§ Your task: Transcribe the comedy review below word for word, starting at "As he regales" and continuing up to and including "which he appears.".

§ Document excerpt:
________________________

As he regales us with his tale, he transforms into apparently unrelated characters, sparked whenever he grasps the plasma globe on stage. The first is a tragically lonely man in a neck brace – the mime we had been threatened with. He has made a checklist of potential friends, scratching a couple off in  every pathos-laden scene in which he appears.

The rest of the characters are decidedly more upbeat. They include Juan, a spangly Spanish dancer who become vexed when people laugh at moves he thinks are intensely serious; a flamboyant ice-dancer and a Czech chess champion who has designed a high-energy workout routine around the game. All are energetic physical comedy sets that whoop the audience up into an excited state – only to be dropped again when neck-brace man again appears.

On paper, some of this jumbled plot and artistic flourishes might sound pretentious, but in practice, that’s not a concern. The uncertainty adds depth, but in this show Spirason’s a crowd-pleaser first and foremost and his larger-than-life characters all fulfil that brief. Compared to his 2011 show The Hermitude of Angus, Ecstatic, which was tender but a little dull, there’s not a slack moment in this hour of bold physicality and hilarious visual gags.

________________________

§ Data extract:
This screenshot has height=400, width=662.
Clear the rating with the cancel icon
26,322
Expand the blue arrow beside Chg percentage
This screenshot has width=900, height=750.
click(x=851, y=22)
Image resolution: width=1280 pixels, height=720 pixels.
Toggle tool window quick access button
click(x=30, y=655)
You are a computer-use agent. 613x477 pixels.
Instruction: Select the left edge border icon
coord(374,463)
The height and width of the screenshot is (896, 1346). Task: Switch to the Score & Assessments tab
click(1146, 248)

________________________

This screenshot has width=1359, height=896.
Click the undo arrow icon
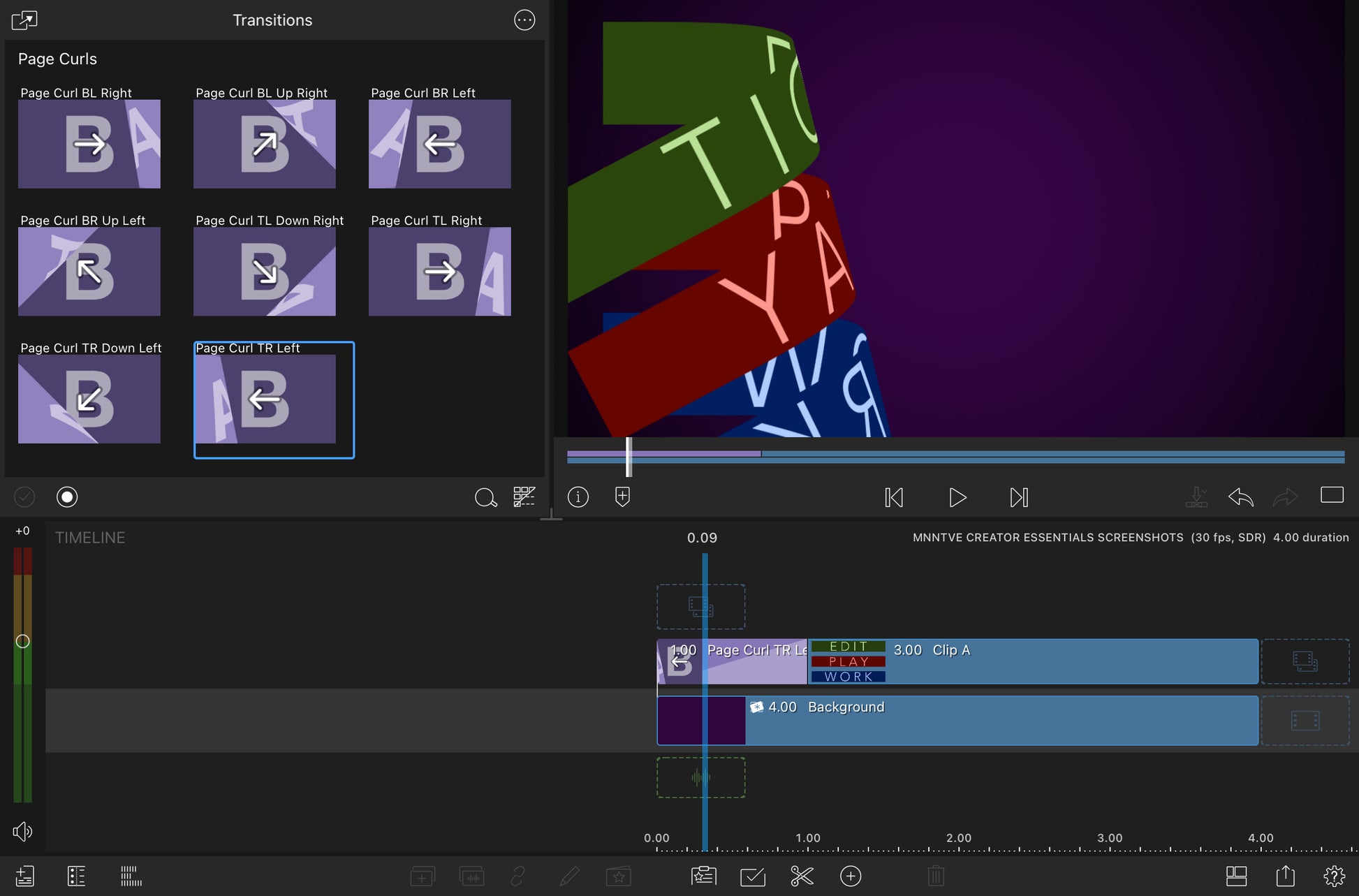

________________________

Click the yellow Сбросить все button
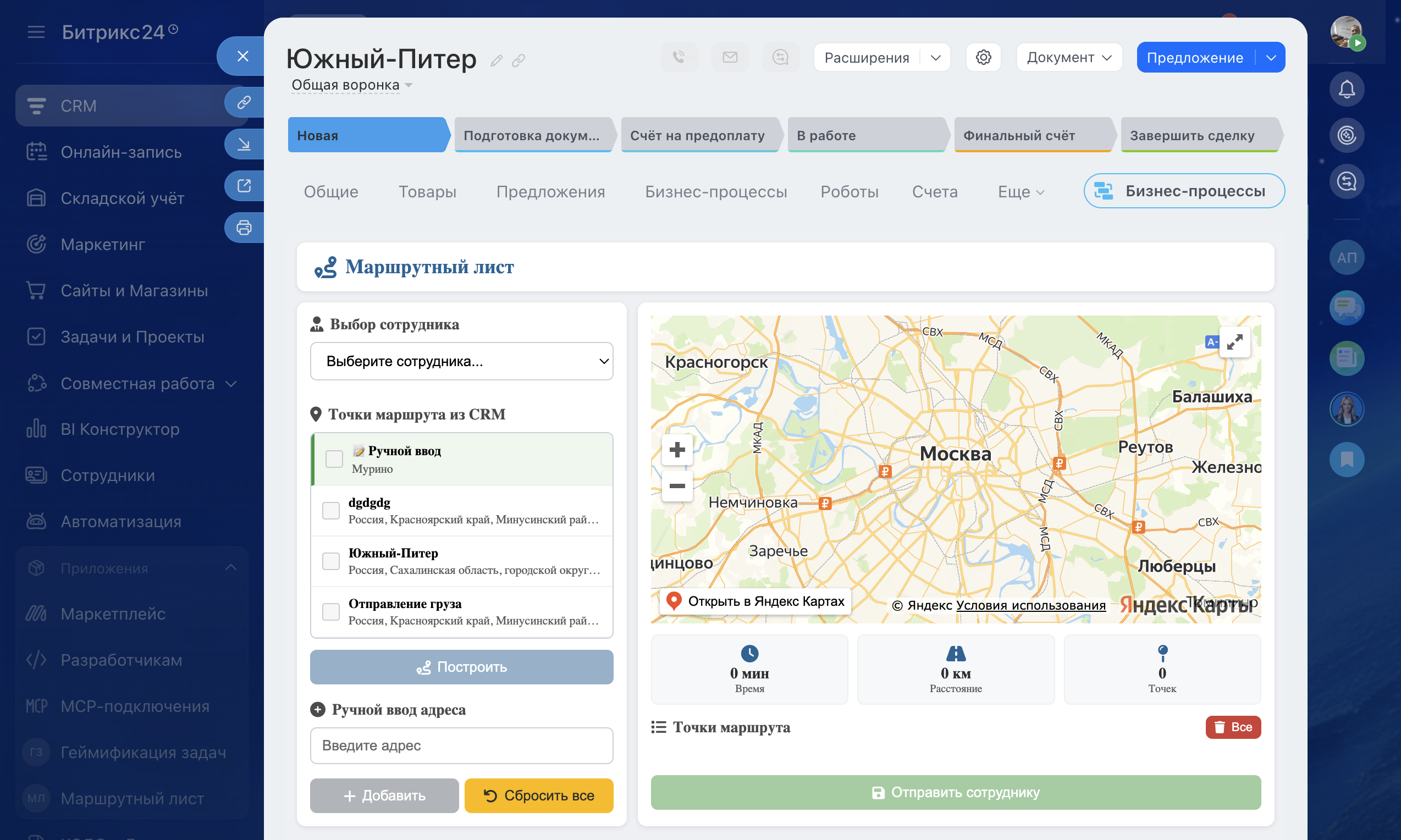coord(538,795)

________________________

§ Task response:
As he regales us with his tale, he transforms into apparently unrelated characters, sparked whenever he grasps the plasma globe on stage. The first is a tragically lonely man in a neck brace – the mime we had been threatened with. He has made a checklist of potential friends, scratching a couple off in  every pathos-laden scene in which he appears.